**** Data for processing ****

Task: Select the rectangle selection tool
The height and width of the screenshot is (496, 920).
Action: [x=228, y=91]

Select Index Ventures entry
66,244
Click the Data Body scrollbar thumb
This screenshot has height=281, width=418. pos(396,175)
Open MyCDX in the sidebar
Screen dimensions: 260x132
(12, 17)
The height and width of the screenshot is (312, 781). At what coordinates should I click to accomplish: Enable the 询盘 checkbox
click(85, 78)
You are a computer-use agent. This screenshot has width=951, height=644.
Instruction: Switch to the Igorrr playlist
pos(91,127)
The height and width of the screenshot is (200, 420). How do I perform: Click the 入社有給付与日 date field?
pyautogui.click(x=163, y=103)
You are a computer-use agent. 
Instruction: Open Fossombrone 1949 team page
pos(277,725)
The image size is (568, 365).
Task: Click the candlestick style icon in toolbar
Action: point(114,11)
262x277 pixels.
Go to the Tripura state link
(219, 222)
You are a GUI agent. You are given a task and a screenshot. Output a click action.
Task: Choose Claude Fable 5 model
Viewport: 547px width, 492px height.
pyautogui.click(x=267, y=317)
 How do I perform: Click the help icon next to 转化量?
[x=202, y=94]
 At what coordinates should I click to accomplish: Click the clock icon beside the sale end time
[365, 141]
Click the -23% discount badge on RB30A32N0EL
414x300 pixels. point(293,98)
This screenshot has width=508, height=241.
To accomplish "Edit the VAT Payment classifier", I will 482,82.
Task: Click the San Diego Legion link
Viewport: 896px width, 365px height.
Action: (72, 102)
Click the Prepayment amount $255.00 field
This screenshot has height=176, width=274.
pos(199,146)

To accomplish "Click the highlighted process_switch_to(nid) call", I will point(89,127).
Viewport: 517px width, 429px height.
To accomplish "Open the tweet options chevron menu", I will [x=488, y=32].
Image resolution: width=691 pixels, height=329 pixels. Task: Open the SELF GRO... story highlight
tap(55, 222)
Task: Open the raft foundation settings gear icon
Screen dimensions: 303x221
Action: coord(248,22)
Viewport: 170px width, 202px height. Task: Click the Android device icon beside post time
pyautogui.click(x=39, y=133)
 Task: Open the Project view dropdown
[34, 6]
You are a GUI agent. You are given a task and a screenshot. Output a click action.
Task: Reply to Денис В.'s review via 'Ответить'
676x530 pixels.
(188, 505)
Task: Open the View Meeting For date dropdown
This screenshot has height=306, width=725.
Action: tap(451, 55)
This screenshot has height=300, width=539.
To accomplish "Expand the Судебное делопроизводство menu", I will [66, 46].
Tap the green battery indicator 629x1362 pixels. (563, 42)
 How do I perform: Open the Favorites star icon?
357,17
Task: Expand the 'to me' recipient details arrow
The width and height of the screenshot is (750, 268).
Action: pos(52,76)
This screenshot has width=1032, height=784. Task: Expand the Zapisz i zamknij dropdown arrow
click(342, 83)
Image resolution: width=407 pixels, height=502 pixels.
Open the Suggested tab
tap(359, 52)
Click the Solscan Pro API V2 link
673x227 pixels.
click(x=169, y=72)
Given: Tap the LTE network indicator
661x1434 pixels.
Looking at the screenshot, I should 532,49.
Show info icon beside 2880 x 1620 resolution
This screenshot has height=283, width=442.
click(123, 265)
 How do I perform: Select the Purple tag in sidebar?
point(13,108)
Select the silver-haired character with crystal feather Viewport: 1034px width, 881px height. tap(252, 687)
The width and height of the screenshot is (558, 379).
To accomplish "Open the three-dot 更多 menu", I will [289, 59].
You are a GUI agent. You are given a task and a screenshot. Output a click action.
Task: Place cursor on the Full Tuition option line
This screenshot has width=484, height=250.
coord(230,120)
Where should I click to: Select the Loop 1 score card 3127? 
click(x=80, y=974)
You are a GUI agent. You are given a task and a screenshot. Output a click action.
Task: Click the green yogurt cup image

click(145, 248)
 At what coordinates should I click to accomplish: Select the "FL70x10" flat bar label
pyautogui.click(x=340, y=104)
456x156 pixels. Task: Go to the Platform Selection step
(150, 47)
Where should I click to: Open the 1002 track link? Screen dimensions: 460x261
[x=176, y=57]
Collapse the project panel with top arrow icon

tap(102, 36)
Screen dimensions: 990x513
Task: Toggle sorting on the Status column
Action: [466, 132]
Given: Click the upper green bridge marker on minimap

****

**Required work:**
Return exactly the lines from the one containing "Collapse the project" to the last line of the data, and nothing more.

**Reply:**
Collapse the project panel with top arrow icon

tap(102, 36)
Screen dimensions: 990x513
Task: Toggle sorting on the Status column
Action: [466, 132]
Given: Click the upper green bridge marker on minimap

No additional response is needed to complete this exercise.